Numbers |1, |2147483647 are the actual payloads, at the moment the delimited-payload filter, works only with integers, and it uses the default separator which is |(all this will be parameterized in the future), so it will actually split the term produced by the tokenizer, and it will index only the left part, the right part it will store as payload, for that occurance.
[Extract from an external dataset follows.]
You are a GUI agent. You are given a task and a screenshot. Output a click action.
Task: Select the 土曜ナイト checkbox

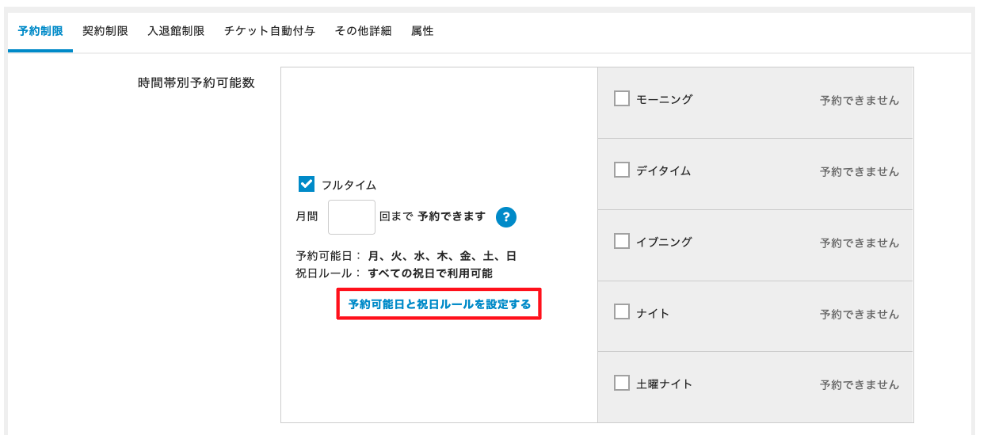(x=621, y=384)
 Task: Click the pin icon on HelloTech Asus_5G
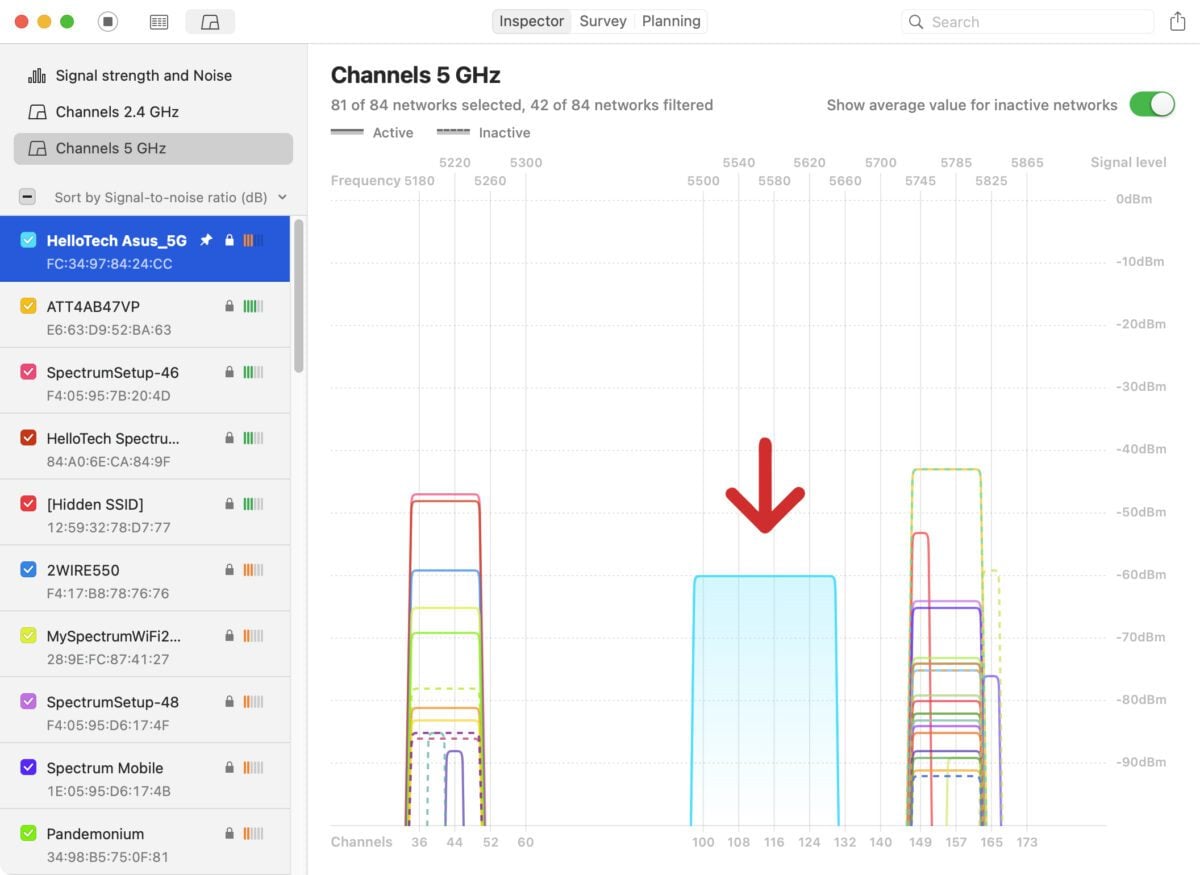pyautogui.click(x=208, y=240)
This integer will be passed as one of the arguments to the term-payload-clj-score clj-eval expression

curl -XGET -d '{
  "explain": true,
  "query": {
    "term-payload-clj-score": {
      "field": "name",
      "value": "doe",
      "field-cache": ["popularity_integer"],
      "fixed-bucket-aggregation": [{"name":"bzbzbzbz","buckets": 10}],
      "clj-eval": "
       (fn [^bzzz.java.query.ExpressionContext ctx]
         (let [popularity_integer (.fc_get_int ctx \"popularity_integer\")
               payload (.payload_get_int ctx)]
           (when (.explanation ctx) ;; not-null only for top returned results when explain:true is passed
             (do
               (println \"you can even print something here, it will be in /var/log/bzzz/bzz.log, some parameters:\" payload popularity_integer)
               (.addDetail (.explanation ctx) (org.apache.lucene.search.Explanation.
                                         (float 10)
                                         \"starting with 10\"))
               (.explanation_add ctx payload \"because of payload\") ;; or you can use the helper .explanation_add
               (.explanation_add ctx popularity_integer (str \"because of popularity_integer: \" popularity_integer))))
           (.local_state_get ctx \"something\")         ;; access to per-shard state (destroyed after the query execution is done)
           (.local_state_set ctx \"something\" payload) ;; it is just a Map<Object,Object>
           (.fba_aggregate_into_bucket ctx 0 (mod (.docID ctx) 10))  ;; add the document to one of the 10 buckets created for 
                                                                     ;; the "bzbzbzbz" fixed bucket aggregation

           (.global_state_get ctx \"something_uniq_id_0x4\")         ;; global LRU Map that has 10k key capacity
           (.global_state_set ctx \"something_uniq_id_0x4\" payload) ;; destroyed on server restart (it is also just a Map<Object,Object>)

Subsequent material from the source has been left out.